PostgreSQL Server Benchmarks: Part Four — CPU

04 Apr 2011

CPU tuning is finicky. Modern CPUs are extremely complex, and server-class CPUs have tons of options used to tune for very specific usecases. Our Xeon E5620s have twelve options that can be toggled, and that’s before you even look at power management. To make matters worse, most of these settings make subtle changes that can only be meaningfully measured under actual application load. For that reason, this round of benchmarking will be focused on power management settings.

My goal for this exercise was to establish which of the power management profiles yielded the best performance in synthetic benchmarks. The main question I wanted to answer was whether BIOS settings could make the CPUs dramatically faster or slower. The result will be a baseline configuration suitable for disk and application benchmarking. Once we get into application benchmarking, the subtle changes mentioned above will become more relevant, and will be tested where appropriate.

Here’s a constantly-updated table of contents for the full series:

To prepare, I used the integrated systems management tools to reset the BIOS to defaults (as described in Part Two) and then set the memory to Optimizer Mode, following the findings from Part Three.

Power Management Settings

The BIOS supports three power management profiles:

Active Power Controller allows the BIOS to manage power settings for the CPU and memory. OS Control is similar, but the operating system is in charge. Maximum performance turns everything up to 11.

Last time, I mentioned a whitepaper that Dell published called Optimal BIOS Settings for High Performance Computing with PowerEdge 11G Servers. Glazing over most of the details, they conclude that the Active Power Controller mode is preferable for most loads, but Maximum Performance is useful for … well, maximum performance. Their testing appears to indicate that OS control is not a good option, but I tested it anyway.

Testing Methodology

As mentioned in Part One, I’ll be using sysbench’s CPU benchmark tools to test CPU performance. sysbench’s CPU mode calculates prime numbers up to a specified value, and can use as many threads as you like. Internally, sysbench uses the notion of “requests” to specify how much work should be done. To figure out what this meant, I had to dig into the code. Long story short, it appears that a “request” in the CPU benchmark means a single instance of calculating the primes up to the given value.

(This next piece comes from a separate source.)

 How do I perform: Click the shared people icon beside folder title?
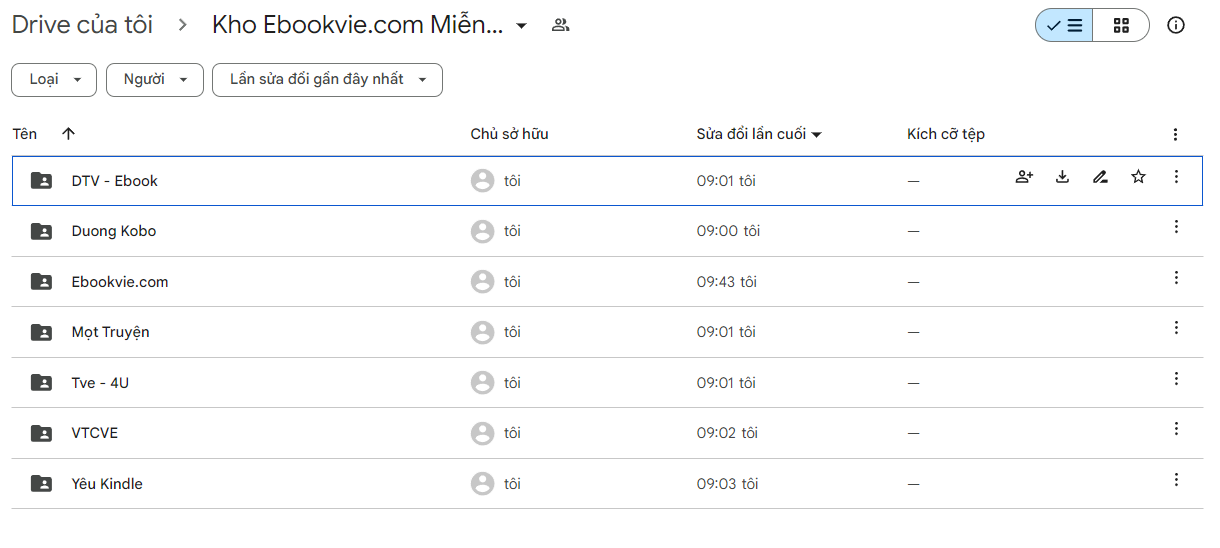561,25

By default, sysbench uses a single thread to run 10,000 requests, each one consisting of calculating the primes between 3 and 20,000. These values are tunable, and tune them I did. With 16 cores running, the default test finishes in about one second, so I cranked the --cpu-max-prime parameter up to 50,000.

I also decided to run the test 32 times, incrementing the thread count each time until it was running two threads per (virtual) core. Finally, I ran each test with the default of 10,000 events, and again with 10000 * num_threads events. This results in sysbench making sure that each core gets (more or less) 10,000 events. It may or may not be interesting, we’ll see in the results.

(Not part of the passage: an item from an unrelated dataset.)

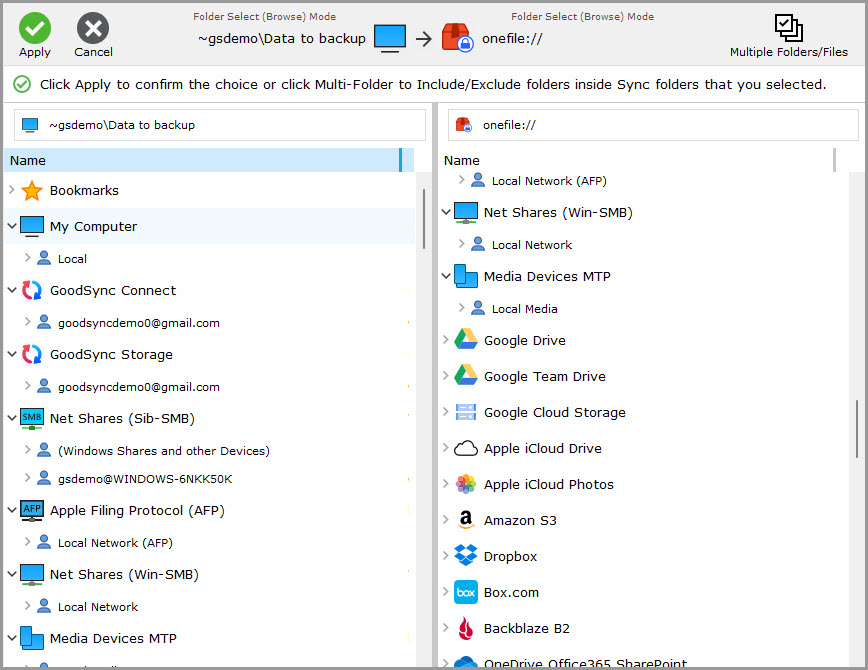Collapse the My Computer tree node
The width and height of the screenshot is (868, 670).
coord(11,226)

sysbench reports its results like so:

$ sysbench --test=cpu --cpu-max-prime=50000 --num-threads=32 run
sysbench 0.4.12:  multi-threaded system evaluation benchmark

Running the test with following options:
Number of threads: 32

Doing CPU performance benchmark

Threads started!
Done.

Maximum prime number checked in CPU test: 50000


Test execution summary:
    total time:                          9.2363s
    total number of events:              10000
    total time taken by event execution: 294.4824
    per-request statistics:
         min:                                 14.18ms
         avg:                                 29.45ms
         max:                                162.76ms
         approx.  95 percentile:              44.37ms

Threads fairness:
    events (avg/stddev):           312.5000/3.80
    execution time (avg/stddev):   9.2026/0.02

At this point in the process, I wasn’t exactly sure which values were going to be most interesting, so I captured all of them. To automate the test runs and data gathering, I wrote this script:

#!/usr/bin/env ruby
$stdout.sync = true

unless title = ARGV[0]
  abort "Usage: #{$0} [test title]"
end

@normal_report = File.open("#{title}_normal.csv", 'w')
@scaled_report = File.open("#{title}_scaled.csv", 'w')
@normal_report.puts "threads,total_time,num_events,event_execution_time,per_req_min,per_req_avg,per_req_max,per_req_perc,events_avg,events_dev,exec_time,exec_dev"
@scaled_report.puts "threads,total_time,num_events,event_execution_time,per_req_min,per_req_avg,per_req_max,per_req_perc,events_avg,events_dev,exec_time,exec_dev"

def extract_values( report )
  results = []

  results << report.match( /Number of threads: (\d+)/ )[1]
  results << report.match( /total time: {26}(\d+\.\d+)/ )[1]
  results << report.match( /total number of events: {14}(\d+)/ )[1]
  results << report.match( /total time taken by event execution: (\d+\.\d+)/ )[1]
  results << report.match( /min: +(\d+\.\d+)ms/ )[1]
  results << report.match( /avg: +(\d+\.\d+)ms/ )[1]
  results << report.match( /max: +(\d+\.\d+)ms/ )[1]
  results << report.match( /percentile: +(\d+\.\d+)ms/ )[1]
  results << report.match( /events \(avg\/stddev\): +(\d+\.\d+)\/(\d+\.\d+)/ )[1,2]
  results << report.match( /execution time \(avg\/stddev\): +(\d+\.\d+)\/(\d+\.\d+)/ )[1,2]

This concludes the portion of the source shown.